Effect of nintedanib in patients with systemic sclerosis-associated interstitial lung disease and risk factors for rapid progression

Abstract

Objective To investigate the rate of decline in forced vital capacity (FVC), and the effect of nintedanib on the rate of decline in FVC, in subjects with systemic sclerosis-associated interstitial lung disease (SSc-ILD) who had risk factors for rapid decline in FVC. Methods The SENSCIS trial enrolled subjects with SSc and fibrotic ILD of ≥10% extent on high-resolution CT. The rate of decline in FVC over 52 weeks was analysed in all subjects and in those with early SSc (<18 months since first non-Raynaud symptom), elevated inflammatory markers (C reactive protein ≥6 mg/L and/or platelets ≥330×10 9/L) or significant skin fibrosis (modified Rodnan skin score (mRSS) 15-40 or mRSS ≥18) at baseline.
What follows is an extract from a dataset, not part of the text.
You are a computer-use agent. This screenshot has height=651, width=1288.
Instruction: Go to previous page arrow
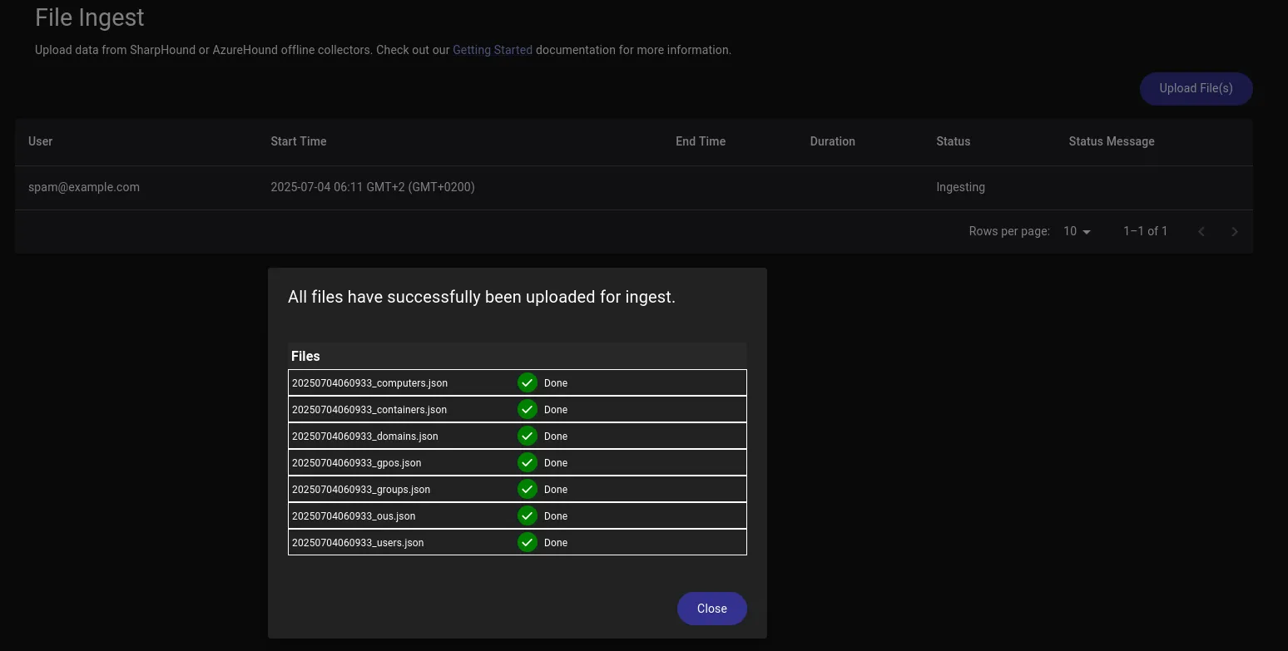(x=1201, y=232)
Results In the placebo group, the rate of decline in FVC was numerically greater in subjects with <18 months since first non-Raynaud symptom (-167.8 mL/year), elevated inflammatory markers (-100.7 mL/year), mRSS 15-40 (-121.7 mL/year) or mRSS ≥18 (-131.7 mL/year) than in all subjects (-93.3 mL/year). Nintedanib reduced the rate of FVC decline across subgroups, with a numerically greater effect in patients with these risk factors for rapid FVC decline. Conclusion In the SENSCIS trial, subjects with SSc-ILD who had early SSc, elevated inflammatory markers or extensive skin fibrosis had a more rapid decline in FVC over 52 weeks than the overall trial population. Nintedanib had a numerically greater effect in patients with these risk factors for rapid ILD progression.